Wie ist die Sachlage in BW, Fischerprüfung ist Bestanden, darf mein Sohn noch vier Jahre warten und erst dann Angelschein beantragen?  Zurzeit hat er Jugendschein der ist bis 16 Jahren gültig.
oder verjährt die Prüfung irgendwann? 

Danke für die Erklärung
viti


----------



## Taxidermist (3. Dezember 2018)

Nein die Prüfung verjährt nicht, mit der Prüfungsbescheinigung (gut drauf aufpassen!) kann er sich auch noch in 20 Jahren einen Fischereischein holen.
Mit der Prüfungsbescheinigung, Passfoto und Geld zum Ordnungsamt gehen und der Junge hat dann seinen vollwertigen Fischereischein.
Der Unterschied zum bisherigen Jugendfischereischein ist, dass er dann auch alleine gehen kann und keinen Fischereischein besitzenden und erwachsenen Begleiter mehr braucht.
Dies geht in BW dann ab 14 Jahren, bin mir aber nicht ganz sicher, aber spätestens aufm Amt werden die dazu Auskunft erteilen können?
Es müsste aber deshalb ab 14 Jahren gehen, schon weil man die Prüfung ab diesem Alter machen darf!

Jürgen


----------



## AngelOlle (5. Dezember 2018)

Hi,

siehe https://www.service-bw.de/web/guest...ntragen&_zustaendigestelle_WAR_suchegui_tab=0 unter "Voraussetzungen" Dein Bub kann den Fischereischein schon jetzt bekommen.
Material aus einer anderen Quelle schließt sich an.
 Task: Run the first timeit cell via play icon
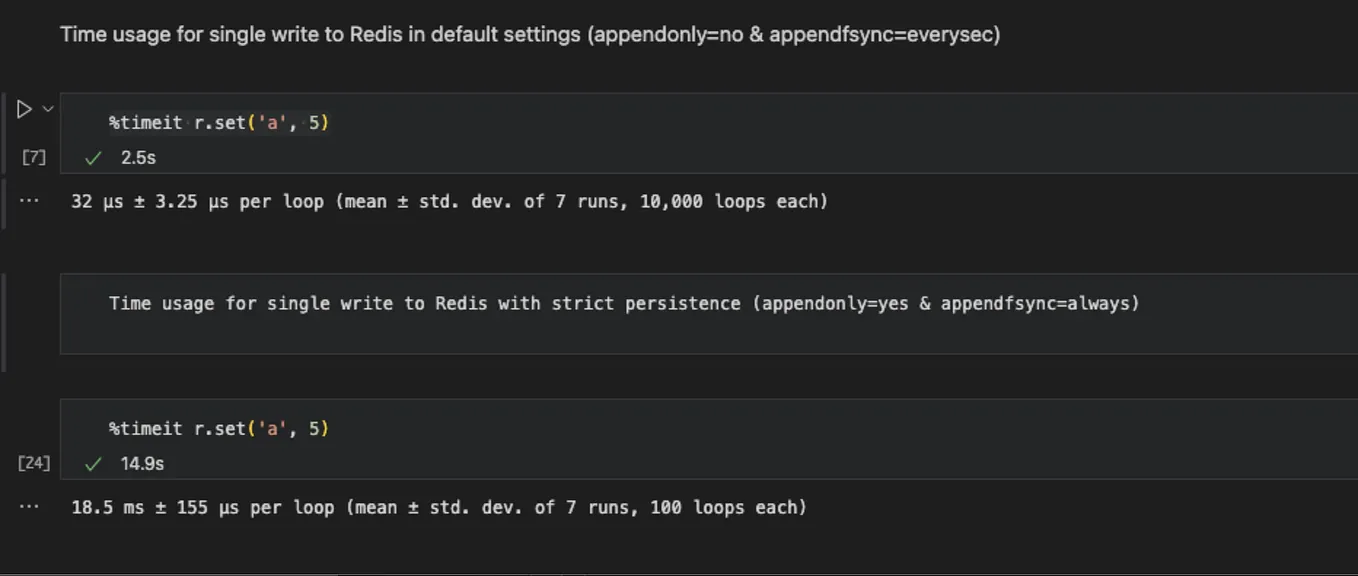coord(24,109)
Kein Grund bis 16 zu warten.

*Voraussetzungen*
*Fischereischein für Jugendliche (Jugendfischereischein)*


Sie sind zwischen 10 und 15 Jahre alt,
Sie haben keinen Sachkundenachweis und
Ihre Eltern oder deren Stellvertreter erklären ihr Einverständnis
*Fischereischein auf Lebenszeit*


Sie sind mindestens 10 Jahre alt und
Sie können die erforderliche Sachkunde nachweisen.


----------